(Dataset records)
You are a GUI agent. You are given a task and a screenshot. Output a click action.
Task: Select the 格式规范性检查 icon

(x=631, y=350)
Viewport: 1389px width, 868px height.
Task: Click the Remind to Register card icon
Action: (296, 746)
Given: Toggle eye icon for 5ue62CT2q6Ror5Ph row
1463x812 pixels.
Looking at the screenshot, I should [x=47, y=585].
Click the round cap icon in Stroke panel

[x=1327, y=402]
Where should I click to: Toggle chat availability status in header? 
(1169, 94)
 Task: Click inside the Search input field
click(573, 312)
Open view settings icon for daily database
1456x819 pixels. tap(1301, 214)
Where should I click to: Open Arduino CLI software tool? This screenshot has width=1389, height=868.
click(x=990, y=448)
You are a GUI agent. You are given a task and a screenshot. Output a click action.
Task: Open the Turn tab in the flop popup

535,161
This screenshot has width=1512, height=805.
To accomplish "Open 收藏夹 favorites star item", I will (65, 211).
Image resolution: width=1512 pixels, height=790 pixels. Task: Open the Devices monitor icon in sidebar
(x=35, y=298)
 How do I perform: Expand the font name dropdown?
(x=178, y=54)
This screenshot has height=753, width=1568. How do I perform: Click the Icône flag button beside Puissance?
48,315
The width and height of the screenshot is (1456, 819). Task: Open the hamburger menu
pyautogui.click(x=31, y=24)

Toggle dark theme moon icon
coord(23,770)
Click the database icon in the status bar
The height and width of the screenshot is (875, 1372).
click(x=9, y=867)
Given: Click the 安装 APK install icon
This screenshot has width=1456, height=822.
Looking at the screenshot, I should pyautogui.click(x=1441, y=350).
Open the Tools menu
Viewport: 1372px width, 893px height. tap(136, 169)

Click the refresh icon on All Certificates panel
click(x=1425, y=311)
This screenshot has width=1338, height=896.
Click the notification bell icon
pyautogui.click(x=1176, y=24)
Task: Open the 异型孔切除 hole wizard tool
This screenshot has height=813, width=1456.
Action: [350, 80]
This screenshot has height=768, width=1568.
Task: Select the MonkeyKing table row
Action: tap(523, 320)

BRIEF >> Nothing should be left out: repeat all of the data exactly.

RESULT FOR THIS EXERCISE >>
You are a GUI agent. You are given a task and a screenshot. Output a click action.
Task: Select the 格式规范性检查 icon

(x=631, y=350)
Viewport: 1389px width, 868px height.
Task: Click the Remind to Register card icon
Action: (296, 746)
Given: Toggle eye icon for 5ue62CT2q6Ror5Ph row
1463x812 pixels.
Looking at the screenshot, I should [x=47, y=585].
Click the round cap icon in Stroke panel

[x=1327, y=402]
Where should I click to: Toggle chat availability status in header? 
(1169, 94)
 Task: Click inside the Search input field
click(573, 312)
Open view settings icon for daily database
1456x819 pixels. tap(1301, 214)
Where should I click to: Open Arduino CLI software tool? This screenshot has width=1389, height=868.
click(x=990, y=448)
You are a GUI agent. You are given a task and a screenshot. Output a click action.
Task: Open the Turn tab in the flop popup

535,161
This screenshot has width=1512, height=805.
To accomplish "Open 收藏夹 favorites star item", I will (65, 211).
Image resolution: width=1512 pixels, height=790 pixels. Task: Open the Devices monitor icon in sidebar
(x=35, y=298)
 How do I perform: Expand the font name dropdown?
(x=178, y=54)
This screenshot has height=753, width=1568. How do I perform: Click the Icône flag button beside Puissance?
48,315
The width and height of the screenshot is (1456, 819). Task: Open the hamburger menu
pyautogui.click(x=31, y=24)

Toggle dark theme moon icon
coord(23,770)
Click the database icon in the status bar
The height and width of the screenshot is (875, 1372).
click(x=9, y=867)
Given: Click the 安装 APK install icon
This screenshot has width=1456, height=822.
Looking at the screenshot, I should pyautogui.click(x=1441, y=350).
Open the Tools menu
Viewport: 1372px width, 893px height. tap(136, 169)

Click the refresh icon on All Certificates panel
click(x=1425, y=311)
This screenshot has width=1338, height=896.
Click the notification bell icon
pyautogui.click(x=1176, y=24)
Task: Open the 异型孔切除 hole wizard tool
This screenshot has height=813, width=1456.
Action: [350, 80]
This screenshot has height=768, width=1568.
Task: Select the MonkeyKing table row
Action: tap(523, 320)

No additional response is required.